This month features some photos from the 1920s and focuses on Dunbar Gala days. The photos from the Fancy Dress Parade have been given by DDHS member George Robertson, who has also provided additional information about the photos.
The poster above is pages 2 and 3 of the programme for Dunbar’s Gala Day in 1922. As the enlarged poster shows, this part of the Gala Day took place in Cowan’s Park, which was a wide green expanse taking in today’s Bleaching Field and Dunbar Primary School. In the other 2 pages of the programme, it is noted that there will be Children’s Sports in Cowan’s Park; an auction conducted by Mr George Low; and a Fancy Dress Ball in the Assembly Rooms at 9pm. The programme states that the profits from the Gala Day will to to “Edinburgh Royal Infirmary and Local Charities”. This may have been an annual event during the 1920s, as the Organising Committee urged people to surpass the £160 raised for charity in 1921. This is the equivalent of about £9000 today. Of interest in the poster is the reference to Farm Servants in the Fancy Dress Parade. Despite it being 1922, farm workers were still referred to as servants, an indication of how they were regarded. In the Sports section, there is a Living Wheelbarrow Race, a Four-Legged Race and Quoiting – throwing hoops of various sizes and weights on to metal spikes. The John Gray Centre notes the establishment of a “four pin quoiting ground” at Beltonford Paper Mill (photo and 1865 plans for) in the 1890s.
The photo above, taken at the Castlepark Barracks, shows an imaginative take on a fire engine and firemen. Note the “PHIRE INGIN” powered by the “BILER” above. In the photo, on the far right is George Robertson and next to him, wearing the clown’s nose is his son, also George Robertson i.e. the grandfather and father of the present DDHS member George Robertson.

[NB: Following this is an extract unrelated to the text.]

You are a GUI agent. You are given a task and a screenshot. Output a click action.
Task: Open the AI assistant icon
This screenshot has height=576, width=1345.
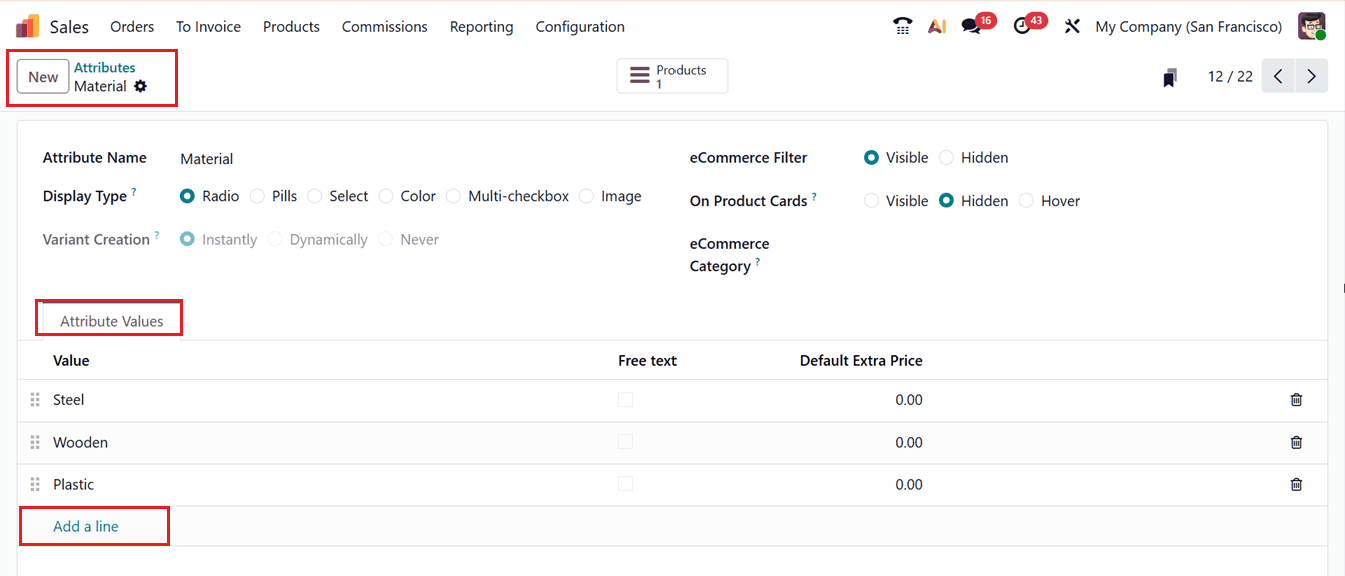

The older George Robertson was by then was a retired marine engineer. He had previously worked for Parson’s Marine Turbines in Newcastle and worked on the Turbinia (good photo), the first steam turbine powered vessel, now in the Newcastle museum. The younger George was a motor mechanic at that time working for Kirkwood’s garage and later for Colin Stark mending buses. The uniforms and axes on them were presumably borrowed from the local fire station.
The photo above shows another imaginative and amusing entry for the Gala Day Parade in July 1922. The Charlie Chaplin like figure on the right is the younger George Robertson. The name of the man in the pilot gear is unknown but the present George Robertson suggested ” I know my father was friendly with the then owner of (I think) the Bellevue Hotel. He took my father flying in a DH Moth (photo of a 1920s DH.51) aircraft and gave him a camera to take an aerial shot of his hotel. This chap may have been him, because that looks like authentic pilot gear for the period”. The pilot is holding what may have been a model of a DH Moth in his left hand, and – a sign of the times – a cigarette in his right hand. It is not recorded how many flights to Mars were done on the day.
The final photo shows the younger George Robertson on the left, on an early motor scooter. You can watch a 1920 video of a motor scooter race here. George is dressed as a vicar and the sign on the front of his scooter reads “A CLERICAL ERROR” – a clever pun. There appear to be several other motor bikes in the photo and this may have been a display as well as a fancy dress parade. Also of interest in the photo (best enlarged) is the extent of Cowan’s Park at this time. There is a clear sight of the parish church to the top left of the photo and the railway line on the right. So, in1 922, you were in the country as soon as you came down from the High Street.